## [Compito breve]
Ricopia tutte le righe che seguono, tali e quali, senza cambiare nulla.

## [Voci]
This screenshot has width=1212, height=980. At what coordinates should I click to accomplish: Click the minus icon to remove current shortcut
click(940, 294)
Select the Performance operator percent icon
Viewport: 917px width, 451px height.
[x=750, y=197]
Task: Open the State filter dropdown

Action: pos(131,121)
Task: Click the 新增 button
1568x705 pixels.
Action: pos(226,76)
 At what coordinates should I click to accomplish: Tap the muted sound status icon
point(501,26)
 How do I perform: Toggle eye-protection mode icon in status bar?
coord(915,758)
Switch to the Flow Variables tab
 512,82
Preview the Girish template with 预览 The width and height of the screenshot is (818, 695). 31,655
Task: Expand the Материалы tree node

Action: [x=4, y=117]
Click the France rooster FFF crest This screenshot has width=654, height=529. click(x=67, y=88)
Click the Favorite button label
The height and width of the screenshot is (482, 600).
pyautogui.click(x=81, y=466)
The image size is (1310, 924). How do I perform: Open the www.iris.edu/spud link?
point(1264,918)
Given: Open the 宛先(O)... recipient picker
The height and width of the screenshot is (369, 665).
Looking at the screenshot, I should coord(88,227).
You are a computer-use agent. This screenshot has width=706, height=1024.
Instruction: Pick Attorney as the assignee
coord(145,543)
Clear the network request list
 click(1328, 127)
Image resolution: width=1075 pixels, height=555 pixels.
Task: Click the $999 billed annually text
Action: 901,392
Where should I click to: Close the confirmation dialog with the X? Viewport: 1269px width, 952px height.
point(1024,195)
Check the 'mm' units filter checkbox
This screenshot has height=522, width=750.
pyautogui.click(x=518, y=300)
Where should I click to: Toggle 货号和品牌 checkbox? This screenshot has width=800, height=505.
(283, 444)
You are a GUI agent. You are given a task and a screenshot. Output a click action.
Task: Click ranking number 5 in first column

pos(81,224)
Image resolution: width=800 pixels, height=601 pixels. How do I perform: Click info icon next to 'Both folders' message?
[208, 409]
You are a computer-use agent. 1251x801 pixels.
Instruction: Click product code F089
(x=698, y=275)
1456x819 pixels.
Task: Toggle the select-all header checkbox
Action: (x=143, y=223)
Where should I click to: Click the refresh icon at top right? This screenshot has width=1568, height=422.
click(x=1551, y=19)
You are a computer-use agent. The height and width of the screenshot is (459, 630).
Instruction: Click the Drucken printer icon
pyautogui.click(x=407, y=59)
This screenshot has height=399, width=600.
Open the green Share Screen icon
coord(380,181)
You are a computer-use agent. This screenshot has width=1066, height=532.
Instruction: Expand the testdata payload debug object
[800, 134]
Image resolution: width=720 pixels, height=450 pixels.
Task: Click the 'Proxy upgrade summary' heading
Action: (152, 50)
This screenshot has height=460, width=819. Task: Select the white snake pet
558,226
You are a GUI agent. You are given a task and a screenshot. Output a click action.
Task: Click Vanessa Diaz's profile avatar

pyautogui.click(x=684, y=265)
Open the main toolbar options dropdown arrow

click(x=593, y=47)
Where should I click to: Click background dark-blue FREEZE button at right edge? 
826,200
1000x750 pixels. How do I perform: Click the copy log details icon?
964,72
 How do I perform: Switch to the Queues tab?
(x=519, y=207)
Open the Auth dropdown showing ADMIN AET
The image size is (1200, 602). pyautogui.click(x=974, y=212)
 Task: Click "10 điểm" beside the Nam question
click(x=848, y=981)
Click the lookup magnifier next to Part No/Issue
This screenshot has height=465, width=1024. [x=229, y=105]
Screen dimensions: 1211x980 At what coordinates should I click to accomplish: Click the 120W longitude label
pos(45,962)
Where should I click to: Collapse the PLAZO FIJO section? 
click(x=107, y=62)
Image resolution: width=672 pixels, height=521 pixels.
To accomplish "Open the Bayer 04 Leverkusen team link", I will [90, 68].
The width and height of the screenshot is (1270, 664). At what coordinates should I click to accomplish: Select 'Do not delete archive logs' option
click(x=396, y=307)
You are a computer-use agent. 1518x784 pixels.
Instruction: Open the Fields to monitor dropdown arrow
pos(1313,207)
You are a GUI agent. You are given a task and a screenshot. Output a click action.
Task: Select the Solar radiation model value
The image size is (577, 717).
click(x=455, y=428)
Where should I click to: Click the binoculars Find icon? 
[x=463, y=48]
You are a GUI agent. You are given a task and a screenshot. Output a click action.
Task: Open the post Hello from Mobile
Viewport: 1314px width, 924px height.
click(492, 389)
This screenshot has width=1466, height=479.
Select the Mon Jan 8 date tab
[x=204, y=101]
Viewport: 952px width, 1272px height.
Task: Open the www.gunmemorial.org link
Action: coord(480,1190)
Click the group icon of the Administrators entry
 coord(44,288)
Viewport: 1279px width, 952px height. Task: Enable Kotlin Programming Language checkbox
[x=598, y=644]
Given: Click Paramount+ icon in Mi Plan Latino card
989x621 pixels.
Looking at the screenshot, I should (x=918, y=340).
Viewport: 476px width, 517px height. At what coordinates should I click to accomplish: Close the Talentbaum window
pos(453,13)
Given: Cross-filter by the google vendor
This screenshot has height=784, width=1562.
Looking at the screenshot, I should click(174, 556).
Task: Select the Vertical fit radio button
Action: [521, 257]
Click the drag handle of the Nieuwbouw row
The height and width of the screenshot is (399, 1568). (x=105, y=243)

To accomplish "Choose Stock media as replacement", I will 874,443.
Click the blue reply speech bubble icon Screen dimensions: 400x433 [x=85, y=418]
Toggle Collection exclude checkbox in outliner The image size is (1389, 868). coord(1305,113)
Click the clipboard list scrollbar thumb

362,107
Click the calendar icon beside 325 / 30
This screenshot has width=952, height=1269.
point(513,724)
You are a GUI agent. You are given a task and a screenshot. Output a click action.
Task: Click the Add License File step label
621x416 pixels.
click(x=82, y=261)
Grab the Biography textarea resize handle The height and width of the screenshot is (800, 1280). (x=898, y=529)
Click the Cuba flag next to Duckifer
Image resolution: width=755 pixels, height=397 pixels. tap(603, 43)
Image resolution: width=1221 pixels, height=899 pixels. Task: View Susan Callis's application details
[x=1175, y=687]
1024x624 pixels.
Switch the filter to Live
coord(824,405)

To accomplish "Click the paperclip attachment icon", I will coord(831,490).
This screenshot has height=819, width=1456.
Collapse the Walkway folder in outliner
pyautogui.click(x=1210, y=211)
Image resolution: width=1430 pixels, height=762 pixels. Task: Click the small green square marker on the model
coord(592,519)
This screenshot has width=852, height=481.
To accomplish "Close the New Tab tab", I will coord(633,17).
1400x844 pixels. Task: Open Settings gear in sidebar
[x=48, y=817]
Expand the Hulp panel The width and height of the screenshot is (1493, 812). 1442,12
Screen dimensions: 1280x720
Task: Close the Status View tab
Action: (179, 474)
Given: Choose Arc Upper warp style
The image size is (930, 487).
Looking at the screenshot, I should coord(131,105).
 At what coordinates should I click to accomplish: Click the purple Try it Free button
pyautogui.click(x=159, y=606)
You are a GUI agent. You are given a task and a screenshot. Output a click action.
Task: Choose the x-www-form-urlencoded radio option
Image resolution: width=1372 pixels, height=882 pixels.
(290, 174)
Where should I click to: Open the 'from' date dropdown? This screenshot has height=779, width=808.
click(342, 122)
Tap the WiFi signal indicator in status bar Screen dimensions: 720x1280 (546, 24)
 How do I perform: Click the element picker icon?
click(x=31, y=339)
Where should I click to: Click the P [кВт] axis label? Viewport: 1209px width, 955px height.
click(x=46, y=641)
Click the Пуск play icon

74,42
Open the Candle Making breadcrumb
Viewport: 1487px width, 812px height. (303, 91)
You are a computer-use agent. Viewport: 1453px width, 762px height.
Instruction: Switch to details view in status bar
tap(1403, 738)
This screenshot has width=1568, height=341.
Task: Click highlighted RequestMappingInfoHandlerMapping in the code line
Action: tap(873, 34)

## [Soluzione esercizio]
This screenshot has width=1212, height=980. At what coordinates should I click to accomplish: Click the minus icon to remove current shortcut
click(940, 294)
Select the Performance operator percent icon
Viewport: 917px width, 451px height.
[x=750, y=197]
Task: Open the State filter dropdown

Action: pos(131,121)
Task: Click the 新增 button
1568x705 pixels.
Action: pos(226,76)
 At what coordinates should I click to accomplish: Tap the muted sound status icon
point(501,26)
 How do I perform: Toggle eye-protection mode icon in status bar?
coord(915,758)
Switch to the Flow Variables tab
 512,82
Preview the Girish template with 预览 The width and height of the screenshot is (818, 695). 31,655
Task: Expand the Материалы tree node

Action: [x=4, y=117]
Click the France rooster FFF crest This screenshot has width=654, height=529. click(x=67, y=88)
Click the Favorite button label
The height and width of the screenshot is (482, 600).
pyautogui.click(x=81, y=466)
The image size is (1310, 924). How do I perform: Open the www.iris.edu/spud link?
point(1264,918)
Given: Open the 宛先(O)... recipient picker
The height and width of the screenshot is (369, 665).
Looking at the screenshot, I should coord(88,227).
You are a computer-use agent. This screenshot has width=706, height=1024.
Instruction: Pick Attorney as the assignee
coord(145,543)
Clear the network request list
 click(1328, 127)
Image resolution: width=1075 pixels, height=555 pixels.
Task: Click the $999 billed annually text
Action: 901,392
Where should I click to: Close the confirmation dialog with the X? Viewport: 1269px width, 952px height.
point(1024,195)
Check the 'mm' units filter checkbox
This screenshot has height=522, width=750.
pyautogui.click(x=518, y=300)
Where should I click to: Toggle 货号和品牌 checkbox? This screenshot has width=800, height=505.
(283, 444)
You are a GUI agent. You are given a task and a screenshot. Output a click action.
Task: Click ranking number 5 in first column

pos(81,224)
Image resolution: width=800 pixels, height=601 pixels. How do I perform: Click info icon next to 'Both folders' message?
[208, 409]
You are a computer-use agent. 1251x801 pixels.
Instruction: Click product code F089
(x=698, y=275)
1456x819 pixels.
Task: Toggle the select-all header checkbox
Action: (x=143, y=223)
Where should I click to: Click the refresh icon at top right? This screenshot has width=1568, height=422.
click(x=1551, y=19)
You are a computer-use agent. The height and width of the screenshot is (459, 630).
Instruction: Click the Drucken printer icon
pyautogui.click(x=407, y=59)
This screenshot has height=399, width=600.
Open the green Share Screen icon
coord(380,181)
You are a computer-use agent. This screenshot has width=1066, height=532.
Instruction: Expand the testdata payload debug object
[800, 134]
Image resolution: width=720 pixels, height=450 pixels.
Task: Click the 'Proxy upgrade summary' heading
Action: (152, 50)
This screenshot has height=460, width=819. Task: Select the white snake pet
558,226
You are a GUI agent. You are given a task and a screenshot. Output a click action.
Task: Click Vanessa Diaz's profile avatar

pyautogui.click(x=684, y=265)
Open the main toolbar options dropdown arrow

click(x=593, y=47)
Where should I click to: Click background dark-blue FREEZE button at right edge? 
826,200
1000x750 pixels. How do I perform: Click the copy log details icon?
964,72
 How do I perform: Switch to the Queues tab?
(x=519, y=207)
Open the Auth dropdown showing ADMIN AET
The image size is (1200, 602). pyautogui.click(x=974, y=212)
 Task: Click "10 điểm" beside the Nam question
click(x=848, y=981)
Click the lookup magnifier next to Part No/Issue
This screenshot has height=465, width=1024. [x=229, y=105]
Screen dimensions: 1211x980 At what coordinates should I click to accomplish: Click the 120W longitude label
pos(45,962)
Where should I click to: Collapse the PLAZO FIJO section? 
click(x=107, y=62)
Image resolution: width=672 pixels, height=521 pixels.
To accomplish "Open the Bayer 04 Leverkusen team link", I will [90, 68].
The width and height of the screenshot is (1270, 664). At what coordinates should I click to accomplish: Select 'Do not delete archive logs' option
click(x=396, y=307)
You are a computer-use agent. 1518x784 pixels.
Instruction: Open the Fields to monitor dropdown arrow
pos(1313,207)
You are a GUI agent. You are given a task and a screenshot. Output a click action.
Task: Select the Solar radiation model value
The image size is (577, 717).
click(x=455, y=428)
Where should I click to: Click the binoculars Find icon? 
[x=463, y=48]
You are a GUI agent. You are given a task and a screenshot. Output a click action.
Task: Open the post Hello from Mobile
Viewport: 1314px width, 924px height.
click(492, 389)
This screenshot has width=1466, height=479.
Select the Mon Jan 8 date tab
[x=204, y=101]
Viewport: 952px width, 1272px height.
Task: Open the www.gunmemorial.org link
Action: coord(480,1190)
Click the group icon of the Administrators entry
 coord(44,288)
Viewport: 1279px width, 952px height. Task: Enable Kotlin Programming Language checkbox
[x=598, y=644]
Given: Click Paramount+ icon in Mi Plan Latino card
989x621 pixels.
Looking at the screenshot, I should (x=918, y=340).
Viewport: 476px width, 517px height. At what coordinates should I click to accomplish: Close the Talentbaum window
pos(453,13)
Given: Cross-filter by the google vendor
This screenshot has height=784, width=1562.
Looking at the screenshot, I should click(174, 556).
Task: Select the Vertical fit radio button
Action: [521, 257]
Click the drag handle of the Nieuwbouw row
The height and width of the screenshot is (399, 1568). (x=105, y=243)

To accomplish "Choose Stock media as replacement", I will 874,443.
Click the blue reply speech bubble icon Screen dimensions: 400x433 [x=85, y=418]
Toggle Collection exclude checkbox in outliner The image size is (1389, 868). coord(1305,113)
Click the clipboard list scrollbar thumb

362,107
Click the calendar icon beside 325 / 30
This screenshot has width=952, height=1269.
point(513,724)
You are a GUI agent. You are given a task and a screenshot. Output a click action.
Task: Click the Add License File step label
621x416 pixels.
click(x=82, y=261)
Grab the Biography textarea resize handle The height and width of the screenshot is (800, 1280). (x=898, y=529)
Click the Cuba flag next to Duckifer
Image resolution: width=755 pixels, height=397 pixels. tap(603, 43)
Image resolution: width=1221 pixels, height=899 pixels. Task: View Susan Callis's application details
[x=1175, y=687]
1024x624 pixels.
Switch the filter to Live
coord(824,405)

To accomplish "Click the paperclip attachment icon", I will coord(831,490).
This screenshot has height=819, width=1456.
Collapse the Walkway folder in outliner
pyautogui.click(x=1210, y=211)
Image resolution: width=1430 pixels, height=762 pixels. Task: Click the small green square marker on the model
coord(592,519)
This screenshot has width=852, height=481.
To accomplish "Close the New Tab tab", I will coord(633,17).
1400x844 pixels. Task: Open Settings gear in sidebar
[x=48, y=817]
Expand the Hulp panel The width and height of the screenshot is (1493, 812). 1442,12
Screen dimensions: 1280x720
Task: Close the Status View tab
Action: (179, 474)
Given: Choose Arc Upper warp style
The image size is (930, 487).
Looking at the screenshot, I should coord(131,105).
 At what coordinates should I click to accomplish: Click the purple Try it Free button
pyautogui.click(x=159, y=606)
You are a GUI agent. You are given a task and a screenshot. Output a click action.
Task: Choose the x-www-form-urlencoded radio option
Image resolution: width=1372 pixels, height=882 pixels.
(290, 174)
Where should I click to: Open the 'from' date dropdown? This screenshot has height=779, width=808.
click(342, 122)
Tap the WiFi signal indicator in status bar Screen dimensions: 720x1280 (546, 24)
 How do I perform: Click the element picker icon?
click(x=31, y=339)
Where should I click to: Click the P [кВт] axis label? Viewport: 1209px width, 955px height.
click(x=46, y=641)
Click the Пуск play icon

74,42
Open the Candle Making breadcrumb
Viewport: 1487px width, 812px height. (303, 91)
You are a computer-use agent. Viewport: 1453px width, 762px height.
Instruction: Switch to details view in status bar
tap(1403, 738)
This screenshot has width=1568, height=341.
Task: Click highlighted RequestMappingInfoHandlerMapping in the code line
Action: tap(873, 34)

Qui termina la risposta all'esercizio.